Yapay Zekâ ve Tarih Dersi

Türk Dil Kurumu’nda “Bir bilgisayarın, bilgisayar kontrolündeki bir robotun veya programlanabilir bir aygıtın insana benzer biçimde algılama, öğrenme, fikir yürütme, karar verme, sorun çözme, iletişim kurma vb. işlevleri sergileyebilme yeteneği” olarak tanımlanan Yapay Zekâ (Artificial Intelligence/AI) günümüzde birçok sektörde (otomotiv, sağlık, eğitim, finans, vb.) büyük bir etkiye sahip olmuştur. Yapay zekâ teknolojilerinin kullanımı her geçen gün artmaktadır; yapay zekâ teknolojisi, gelecekte de önemli bir rol oynamaya devam edeceği öngörülen, hızla gelişen bir alandır. Birçok uzman, yapay zekânın hayatın çeşitli alanlarında daha da yaygınlaşacağına inanmaktadır.

Yapay zekânın yakın tarihi:

- Alana dair ilk teorik çalışmalar 1950 yılında Alan Turing’in Computing Machinery and Inteligence makalesiyle başlamıştır. (Bir Makine Gerçekten Düşünebilir mi?)

- 1956 yılında John Corthy, Dartmouth Konferansı’nda yapay zekânın temellerini atmıştır. Bu konferans yapay zekâ çalışmalarını ilerletmek ve yeni algoritmalar geliştirmek için büyük bir itici güç sağladı.

- 1957 yılında Amerikalı psikolog Frank Rosenblatt, insan beyninin öğrenme yeteneklerini bir bilgisayarda simüle etti. Bu gelişme, yapay zekâ ve makine öğrenme tarihinde çok önemli bir ilerleme olarak geçmektedir.

- Amerika Birleşik Devletleri’nin Stanford Araştırma Enstitüsündeki bir araştırma grubu, kendi eylemleri üzerinde akıl yürütebilen ilk mobil robot olan Shakey’i 1966 yılında geliştirdi.

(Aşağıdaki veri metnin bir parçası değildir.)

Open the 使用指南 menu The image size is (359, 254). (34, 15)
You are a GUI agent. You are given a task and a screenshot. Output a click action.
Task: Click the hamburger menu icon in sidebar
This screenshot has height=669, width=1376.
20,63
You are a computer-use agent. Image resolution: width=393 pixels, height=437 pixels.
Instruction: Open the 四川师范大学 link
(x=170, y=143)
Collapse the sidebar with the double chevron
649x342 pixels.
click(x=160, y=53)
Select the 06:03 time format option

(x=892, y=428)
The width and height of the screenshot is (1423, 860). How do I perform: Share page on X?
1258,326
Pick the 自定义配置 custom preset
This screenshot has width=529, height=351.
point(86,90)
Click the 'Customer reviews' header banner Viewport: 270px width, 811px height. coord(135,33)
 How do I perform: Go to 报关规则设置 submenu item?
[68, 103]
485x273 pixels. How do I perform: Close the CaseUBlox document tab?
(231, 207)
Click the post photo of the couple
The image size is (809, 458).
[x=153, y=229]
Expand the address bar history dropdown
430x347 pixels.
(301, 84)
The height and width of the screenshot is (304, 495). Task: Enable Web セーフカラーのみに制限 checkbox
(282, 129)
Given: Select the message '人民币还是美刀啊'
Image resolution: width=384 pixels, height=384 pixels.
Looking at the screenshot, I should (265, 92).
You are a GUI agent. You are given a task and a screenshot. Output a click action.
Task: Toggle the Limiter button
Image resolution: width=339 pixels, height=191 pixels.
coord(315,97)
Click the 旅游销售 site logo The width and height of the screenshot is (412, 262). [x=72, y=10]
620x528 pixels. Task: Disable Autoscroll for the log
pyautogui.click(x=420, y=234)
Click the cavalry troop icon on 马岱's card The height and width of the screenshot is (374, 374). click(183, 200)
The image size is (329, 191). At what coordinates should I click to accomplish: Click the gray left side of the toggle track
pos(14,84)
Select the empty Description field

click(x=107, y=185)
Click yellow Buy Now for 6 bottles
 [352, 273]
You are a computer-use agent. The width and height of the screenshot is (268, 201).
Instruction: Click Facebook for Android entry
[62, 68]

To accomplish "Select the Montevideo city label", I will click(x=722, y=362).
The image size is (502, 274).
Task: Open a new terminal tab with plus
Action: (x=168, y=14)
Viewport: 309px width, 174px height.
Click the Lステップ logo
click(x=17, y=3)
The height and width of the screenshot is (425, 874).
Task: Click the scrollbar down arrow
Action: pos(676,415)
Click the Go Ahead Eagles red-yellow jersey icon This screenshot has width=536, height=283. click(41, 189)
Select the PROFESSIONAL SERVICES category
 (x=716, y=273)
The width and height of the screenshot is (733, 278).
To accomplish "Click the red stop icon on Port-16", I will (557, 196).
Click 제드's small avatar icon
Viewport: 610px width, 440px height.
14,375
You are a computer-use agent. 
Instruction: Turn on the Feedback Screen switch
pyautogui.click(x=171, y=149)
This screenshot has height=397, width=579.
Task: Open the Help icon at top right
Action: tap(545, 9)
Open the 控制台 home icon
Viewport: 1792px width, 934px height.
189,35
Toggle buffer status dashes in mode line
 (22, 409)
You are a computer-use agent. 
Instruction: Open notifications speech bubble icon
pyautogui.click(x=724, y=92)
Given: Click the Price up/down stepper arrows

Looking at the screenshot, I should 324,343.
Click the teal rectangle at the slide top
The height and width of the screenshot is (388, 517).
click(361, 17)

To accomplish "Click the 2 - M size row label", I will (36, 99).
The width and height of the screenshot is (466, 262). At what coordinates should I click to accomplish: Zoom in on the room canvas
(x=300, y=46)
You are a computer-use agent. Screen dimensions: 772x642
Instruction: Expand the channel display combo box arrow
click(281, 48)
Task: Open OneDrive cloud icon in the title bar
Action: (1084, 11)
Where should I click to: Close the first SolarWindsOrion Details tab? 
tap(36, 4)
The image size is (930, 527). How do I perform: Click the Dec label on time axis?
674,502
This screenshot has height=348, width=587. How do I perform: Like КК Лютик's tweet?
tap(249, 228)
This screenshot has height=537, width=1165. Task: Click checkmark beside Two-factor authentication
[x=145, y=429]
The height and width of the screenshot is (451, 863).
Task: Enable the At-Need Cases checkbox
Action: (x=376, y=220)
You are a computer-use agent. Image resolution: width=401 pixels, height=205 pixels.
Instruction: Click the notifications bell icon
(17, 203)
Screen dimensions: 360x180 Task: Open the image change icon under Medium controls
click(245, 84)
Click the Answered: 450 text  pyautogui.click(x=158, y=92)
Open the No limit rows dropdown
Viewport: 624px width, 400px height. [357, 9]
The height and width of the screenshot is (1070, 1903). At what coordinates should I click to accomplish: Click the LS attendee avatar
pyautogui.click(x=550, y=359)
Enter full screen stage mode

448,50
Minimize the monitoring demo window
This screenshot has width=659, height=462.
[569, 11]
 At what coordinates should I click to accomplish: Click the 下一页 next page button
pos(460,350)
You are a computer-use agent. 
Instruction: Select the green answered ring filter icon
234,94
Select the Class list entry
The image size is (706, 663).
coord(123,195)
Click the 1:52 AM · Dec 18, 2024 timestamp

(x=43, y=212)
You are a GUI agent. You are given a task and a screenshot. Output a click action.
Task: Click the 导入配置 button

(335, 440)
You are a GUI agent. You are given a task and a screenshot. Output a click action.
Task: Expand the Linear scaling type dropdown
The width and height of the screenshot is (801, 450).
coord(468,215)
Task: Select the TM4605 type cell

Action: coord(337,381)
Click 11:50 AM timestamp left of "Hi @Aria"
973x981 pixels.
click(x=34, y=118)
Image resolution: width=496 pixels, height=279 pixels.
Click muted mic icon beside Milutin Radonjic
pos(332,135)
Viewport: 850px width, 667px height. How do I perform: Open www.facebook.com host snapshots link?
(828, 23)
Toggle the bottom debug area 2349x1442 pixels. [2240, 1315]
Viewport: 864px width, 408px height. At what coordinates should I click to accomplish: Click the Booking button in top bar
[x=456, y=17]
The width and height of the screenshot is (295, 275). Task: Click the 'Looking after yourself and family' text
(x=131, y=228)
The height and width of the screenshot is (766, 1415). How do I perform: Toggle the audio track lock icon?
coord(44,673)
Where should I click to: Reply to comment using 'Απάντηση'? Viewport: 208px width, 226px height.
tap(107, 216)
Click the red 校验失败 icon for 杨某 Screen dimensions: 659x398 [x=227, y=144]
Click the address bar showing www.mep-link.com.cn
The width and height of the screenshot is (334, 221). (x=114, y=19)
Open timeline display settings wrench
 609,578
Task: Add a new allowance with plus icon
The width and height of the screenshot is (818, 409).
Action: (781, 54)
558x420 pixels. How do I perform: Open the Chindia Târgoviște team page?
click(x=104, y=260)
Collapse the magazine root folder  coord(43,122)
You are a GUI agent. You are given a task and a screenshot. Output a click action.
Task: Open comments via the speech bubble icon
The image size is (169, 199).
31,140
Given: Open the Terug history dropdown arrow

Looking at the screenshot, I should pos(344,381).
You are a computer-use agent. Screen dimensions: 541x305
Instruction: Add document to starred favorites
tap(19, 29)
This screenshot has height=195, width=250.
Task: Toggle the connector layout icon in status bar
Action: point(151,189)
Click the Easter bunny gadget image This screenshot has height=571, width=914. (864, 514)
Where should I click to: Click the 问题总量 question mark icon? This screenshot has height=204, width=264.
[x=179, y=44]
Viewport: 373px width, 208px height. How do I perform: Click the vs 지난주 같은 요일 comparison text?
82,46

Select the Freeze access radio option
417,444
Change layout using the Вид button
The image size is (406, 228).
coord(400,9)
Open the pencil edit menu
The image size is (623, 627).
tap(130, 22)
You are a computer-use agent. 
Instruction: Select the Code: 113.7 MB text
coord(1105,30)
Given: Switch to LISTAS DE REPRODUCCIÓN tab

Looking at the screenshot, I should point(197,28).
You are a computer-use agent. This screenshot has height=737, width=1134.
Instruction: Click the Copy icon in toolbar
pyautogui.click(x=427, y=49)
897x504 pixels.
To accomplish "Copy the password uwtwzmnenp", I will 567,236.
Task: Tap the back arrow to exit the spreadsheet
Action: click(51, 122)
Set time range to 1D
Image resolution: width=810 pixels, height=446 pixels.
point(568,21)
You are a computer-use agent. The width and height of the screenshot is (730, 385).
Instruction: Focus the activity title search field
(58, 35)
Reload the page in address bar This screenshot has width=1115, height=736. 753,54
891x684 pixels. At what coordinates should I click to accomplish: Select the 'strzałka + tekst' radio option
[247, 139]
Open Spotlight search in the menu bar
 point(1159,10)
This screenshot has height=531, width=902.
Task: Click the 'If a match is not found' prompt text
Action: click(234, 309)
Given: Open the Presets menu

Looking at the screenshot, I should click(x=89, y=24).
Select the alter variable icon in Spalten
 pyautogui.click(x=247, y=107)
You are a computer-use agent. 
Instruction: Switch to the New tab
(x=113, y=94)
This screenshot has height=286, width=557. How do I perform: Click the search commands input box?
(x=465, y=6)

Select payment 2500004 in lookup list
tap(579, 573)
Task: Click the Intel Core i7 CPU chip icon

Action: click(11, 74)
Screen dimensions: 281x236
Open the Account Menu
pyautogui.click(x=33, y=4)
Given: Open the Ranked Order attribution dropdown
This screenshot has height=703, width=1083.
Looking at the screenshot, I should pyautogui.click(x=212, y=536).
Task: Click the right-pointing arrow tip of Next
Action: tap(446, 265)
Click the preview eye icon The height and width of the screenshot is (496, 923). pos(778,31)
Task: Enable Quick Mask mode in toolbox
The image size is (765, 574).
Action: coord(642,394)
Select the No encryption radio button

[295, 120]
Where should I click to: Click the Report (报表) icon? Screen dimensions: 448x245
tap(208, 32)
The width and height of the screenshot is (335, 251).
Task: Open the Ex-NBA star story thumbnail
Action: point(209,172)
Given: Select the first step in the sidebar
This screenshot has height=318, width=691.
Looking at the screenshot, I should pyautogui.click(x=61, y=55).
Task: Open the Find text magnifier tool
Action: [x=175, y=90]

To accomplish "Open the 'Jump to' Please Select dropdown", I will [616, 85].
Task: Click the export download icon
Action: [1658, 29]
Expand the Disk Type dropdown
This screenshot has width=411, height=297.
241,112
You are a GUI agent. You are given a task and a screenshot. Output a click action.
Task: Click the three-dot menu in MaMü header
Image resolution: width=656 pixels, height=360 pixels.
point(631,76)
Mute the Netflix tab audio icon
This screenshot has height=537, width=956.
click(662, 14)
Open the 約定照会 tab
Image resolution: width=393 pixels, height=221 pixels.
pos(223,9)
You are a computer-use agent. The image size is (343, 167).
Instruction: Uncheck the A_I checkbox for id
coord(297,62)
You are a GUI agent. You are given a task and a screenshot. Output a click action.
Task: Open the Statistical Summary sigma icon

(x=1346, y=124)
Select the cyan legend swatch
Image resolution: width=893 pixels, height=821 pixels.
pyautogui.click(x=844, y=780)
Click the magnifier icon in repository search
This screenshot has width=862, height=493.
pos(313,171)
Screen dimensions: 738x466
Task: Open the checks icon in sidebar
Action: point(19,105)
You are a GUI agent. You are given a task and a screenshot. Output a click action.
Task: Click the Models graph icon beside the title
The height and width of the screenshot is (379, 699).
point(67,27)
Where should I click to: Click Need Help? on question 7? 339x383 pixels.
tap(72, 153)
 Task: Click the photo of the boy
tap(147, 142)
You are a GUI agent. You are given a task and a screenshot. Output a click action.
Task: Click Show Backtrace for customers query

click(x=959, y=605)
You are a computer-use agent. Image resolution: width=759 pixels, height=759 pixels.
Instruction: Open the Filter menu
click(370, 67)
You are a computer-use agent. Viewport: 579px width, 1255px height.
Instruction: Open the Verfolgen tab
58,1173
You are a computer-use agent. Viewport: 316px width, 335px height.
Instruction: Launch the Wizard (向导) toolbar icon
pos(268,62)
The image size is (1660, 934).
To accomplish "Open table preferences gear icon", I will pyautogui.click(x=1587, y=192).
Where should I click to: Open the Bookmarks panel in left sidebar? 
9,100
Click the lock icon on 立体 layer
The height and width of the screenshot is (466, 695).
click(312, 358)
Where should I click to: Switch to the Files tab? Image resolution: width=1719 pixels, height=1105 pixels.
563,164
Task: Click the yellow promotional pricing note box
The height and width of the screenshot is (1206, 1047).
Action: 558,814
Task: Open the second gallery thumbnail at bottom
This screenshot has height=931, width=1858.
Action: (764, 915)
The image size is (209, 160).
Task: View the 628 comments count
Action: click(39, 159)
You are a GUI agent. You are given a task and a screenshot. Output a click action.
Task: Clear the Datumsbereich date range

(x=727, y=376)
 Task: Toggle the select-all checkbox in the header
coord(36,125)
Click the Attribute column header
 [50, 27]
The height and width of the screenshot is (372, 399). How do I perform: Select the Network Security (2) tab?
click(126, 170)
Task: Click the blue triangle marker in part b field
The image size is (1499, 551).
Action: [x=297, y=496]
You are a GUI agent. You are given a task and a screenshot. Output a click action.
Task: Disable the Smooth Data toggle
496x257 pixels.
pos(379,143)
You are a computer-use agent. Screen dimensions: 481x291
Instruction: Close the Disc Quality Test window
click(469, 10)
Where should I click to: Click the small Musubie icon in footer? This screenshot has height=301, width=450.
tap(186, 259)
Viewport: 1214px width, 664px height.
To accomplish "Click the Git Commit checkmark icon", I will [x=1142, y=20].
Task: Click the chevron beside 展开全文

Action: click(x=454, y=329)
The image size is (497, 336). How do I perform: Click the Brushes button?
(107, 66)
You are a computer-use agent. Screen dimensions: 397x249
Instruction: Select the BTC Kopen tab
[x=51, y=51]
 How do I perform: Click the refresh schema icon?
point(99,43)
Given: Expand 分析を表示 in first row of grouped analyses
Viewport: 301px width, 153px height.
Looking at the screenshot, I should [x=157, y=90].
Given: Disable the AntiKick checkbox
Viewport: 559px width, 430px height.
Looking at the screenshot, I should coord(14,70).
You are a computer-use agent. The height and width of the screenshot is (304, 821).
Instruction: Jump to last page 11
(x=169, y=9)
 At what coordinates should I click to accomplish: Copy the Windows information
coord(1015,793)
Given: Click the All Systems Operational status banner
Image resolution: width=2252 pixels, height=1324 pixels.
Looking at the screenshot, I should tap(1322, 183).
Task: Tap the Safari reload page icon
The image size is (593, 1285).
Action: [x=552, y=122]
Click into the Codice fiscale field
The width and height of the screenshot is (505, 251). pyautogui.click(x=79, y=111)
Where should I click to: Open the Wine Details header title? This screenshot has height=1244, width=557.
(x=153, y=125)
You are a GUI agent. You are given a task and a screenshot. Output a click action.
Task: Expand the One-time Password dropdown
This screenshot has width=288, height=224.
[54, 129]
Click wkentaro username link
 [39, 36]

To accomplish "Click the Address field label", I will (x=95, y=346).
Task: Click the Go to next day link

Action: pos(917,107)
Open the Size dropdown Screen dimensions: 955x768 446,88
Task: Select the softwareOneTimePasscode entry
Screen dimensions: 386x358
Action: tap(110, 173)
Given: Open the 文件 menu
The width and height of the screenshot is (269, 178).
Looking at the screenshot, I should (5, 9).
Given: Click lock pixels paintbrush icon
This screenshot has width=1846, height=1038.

- Fransız bilim laboratuvarı, 1989 yılında ilk evrişimsel ağ teknolojilerini geliştirdi. Evrişimsel ağ teknolojisinin genel kullanımı daha çok görsel bilginin analiz edilmesi konusunda olmaktadır.

- 1990 yılında Amerikalı mucit Hugh Loebner, Cambridge Davranış Araştırmaları Merkezi ile yapay zekâ alanında yapılan araştırmaların ileri taşınması amacıyla yarışma düzenledi.

- 1997 yılında IBM tarafından geliştirilen Deep Blue, Satranç Şampiyonu Garry Kasparov’u yeniyor. (bir bilgisayarın insan zekâsına karşı ilk meydan okuması açısından çok önemli).

- 2007 yılında Güney Kore, robot teknolojisindeki gelişmeleri ön görerek bir Robot Etik Tüzüğü oluşturdu.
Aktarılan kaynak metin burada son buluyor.